Un Livre Que J'ai Lu (82) : Parler Juste Aux Enfants (Françoise Dolto & Danielle Marie Lévy)

Publié par Alighieridante.over-blog.com  - Catégories :  #Un Livre Que J'ai Lu, #Françoise Dolto

 

 L'homme est un être de communication et de langage, une fois ce postulat énoncé Françoise Dolto met en évidence l'aspect grégaire et conformiste de la nature humaine et cet aspect se retrouve tout d'abord dans le schéma familial. En effet la cellule parentale est cette matrice linguistique et phonétique essentielle pour le devenir de l'enfant. C'est pourquoi le rapport aux mots prononcés va être décisif, les questions que les enfants se posent doivent trouver des réponses qui vont dans le sens de la vérité (p18), c'est revitalisant et fait tout naturellement progresser sa motricité (p16). Le rapport à l'adulte est essentiel pour l'enfant, c'est de l'adulte qu'il va obtenir la vérité ou le mensonge sans qu'il puisse jamais le remettre en cause. Si donc il s'aperçoit que ses parents lui ont menti, il sera d'une certaine manière méfiant à l'encontre du monde des adultes et des adultes eux-mêmes. Il ne peut certes remettre en cause les paroles des adultes parce qu'il croit que ces derniers ont tous les droits sur lui (p17), et n'ayant pas encore les armes intellectuelles pour révéler le mensonge, il va grandir avec des postulats dont la nocivité sera proportionnelle au degré de sophisme des paroles données et aux erreurs de jugement énoncées par les parents. C'est pourquoi Françoise Dolto insiste bien sur le fait, à la page 18, qu'il ne faut pas mentir aux enfants, il faut tout du moins les mener intelligemment vers le vérité si celle-ci s'avère trop douloureuse.

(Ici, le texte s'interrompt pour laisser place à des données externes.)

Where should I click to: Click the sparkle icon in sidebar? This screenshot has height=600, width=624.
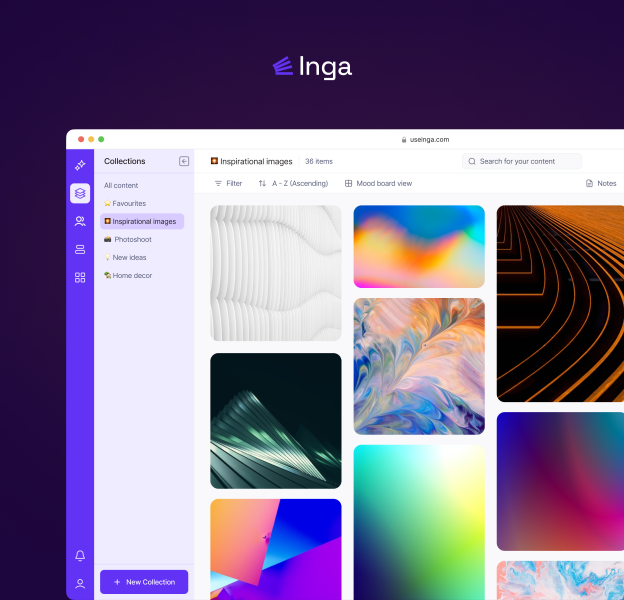click(x=80, y=165)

 À propos de la sexualité il faut toujours l'associer à l'amour (p28), il faut tout de même expliciter l'amour platonique et spirituel de l'amour charnel pour que l'enfant n'amalgame pas l'amour au sexe. Cette dissociation est très importante tout comme la différence des sexes. L'enfant l'assimile en fonction d'abord de son prénom dont la prononciation orale lui permet de s'identifier sexuellement (p28). Le prénom enracine l'identité sexuelle dans l'enfant, il apprend ainsi, outre son propre sexe, la catégorie dans laquelle il est enregistré pour aller aux toilettes publiques. Sans cette identification, nous dit Françoise Dolto, on est des zombies (p29). Pour preuve, certains prénom qu'on nomme double, comme Claude et Dominique, peuvent entraîner, s'il n'est pas explicité très tôt, une ambiguïté ou un trouble identitaire, la rencontre avec un autre enfant de sexe opposé qui porte le même prénom que le sien peut le mettre mal à l'aise. En ce qui concerne la reconnaissance du sexe en tant que tel par l'enfant, les poupées spécifiquement masculines ou féminines permettent d'établir un contact visuel objectif. Le fait d'habiller la poupée permet également l'apprentissage de la vertu en évitant l'exhibition. Il faut également savoir que l'enfant est malgré lui soumis olfactivement aux odeurs de leur mère au moment des menstrues (p19). Ce paramètre sexualise la mère et par opposition le père. Aussi nous dit Françoise Dolto à la page 33, si l'enfant ne distingue pas correctement la fonction génitrice de chacun de ses parents, c'est désastreux. N'en déplaise donc aux adeptes de la théorie du genre qui sévissent aujourd'hui au grand jour, l'alchimie biologique homme femme est salutaire. Il y a un seul père et une seule mère, un père de naissance et une mère de naissance (p33). 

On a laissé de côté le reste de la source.